**What the task requires:** All lines in the data that hold the word "pixels" need copying.

Stored records
%%
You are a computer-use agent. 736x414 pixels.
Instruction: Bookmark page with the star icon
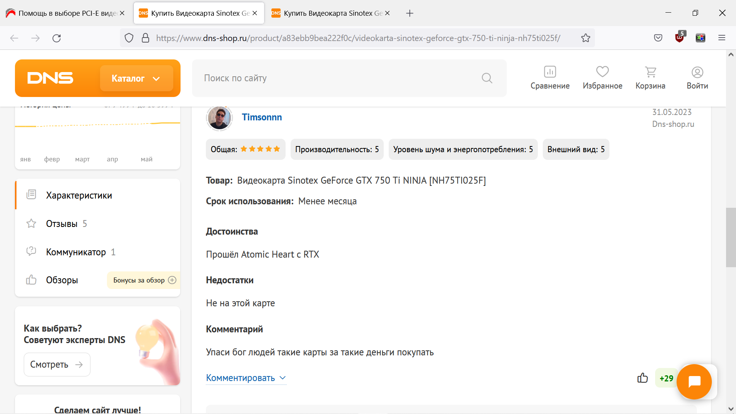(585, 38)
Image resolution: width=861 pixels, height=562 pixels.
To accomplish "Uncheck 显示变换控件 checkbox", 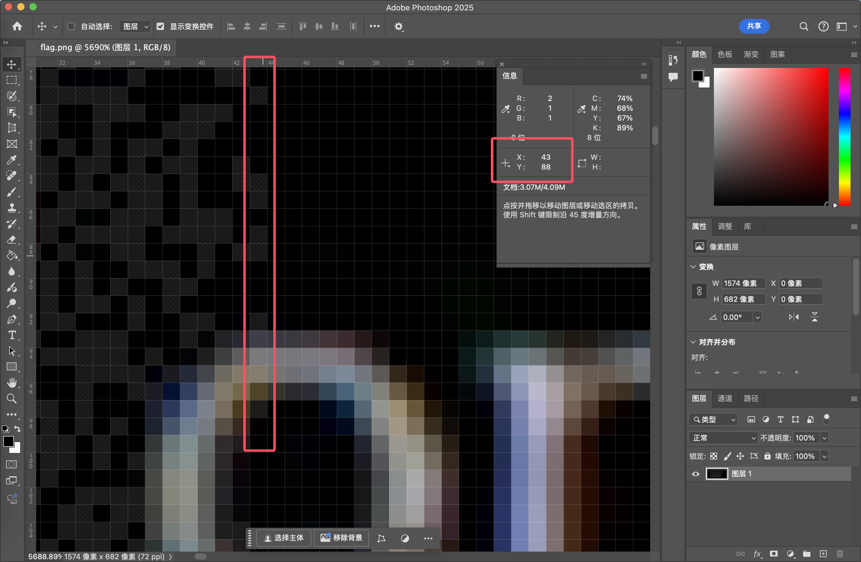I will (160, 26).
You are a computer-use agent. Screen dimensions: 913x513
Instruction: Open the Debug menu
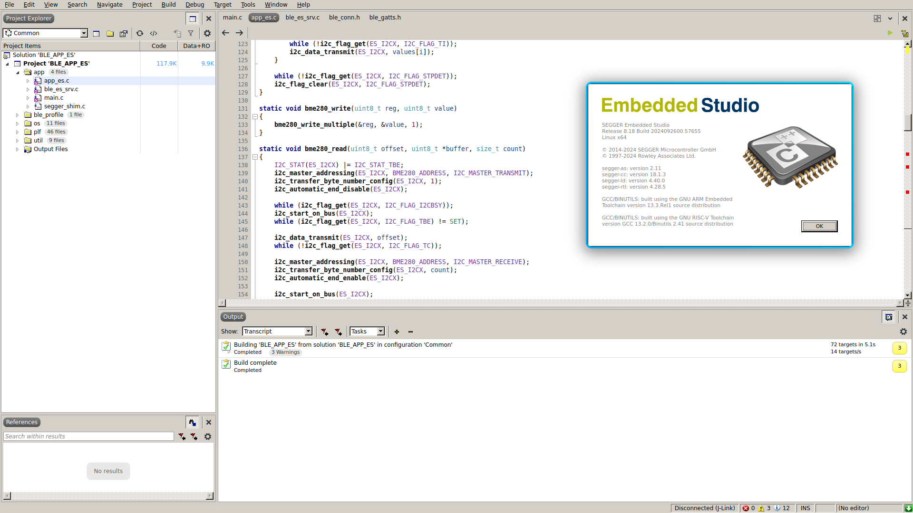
%%
**Solved problem:**
You are a computer-use agent. 736x414 pixels.
Image resolution: width=861 pixels, height=562 pixels.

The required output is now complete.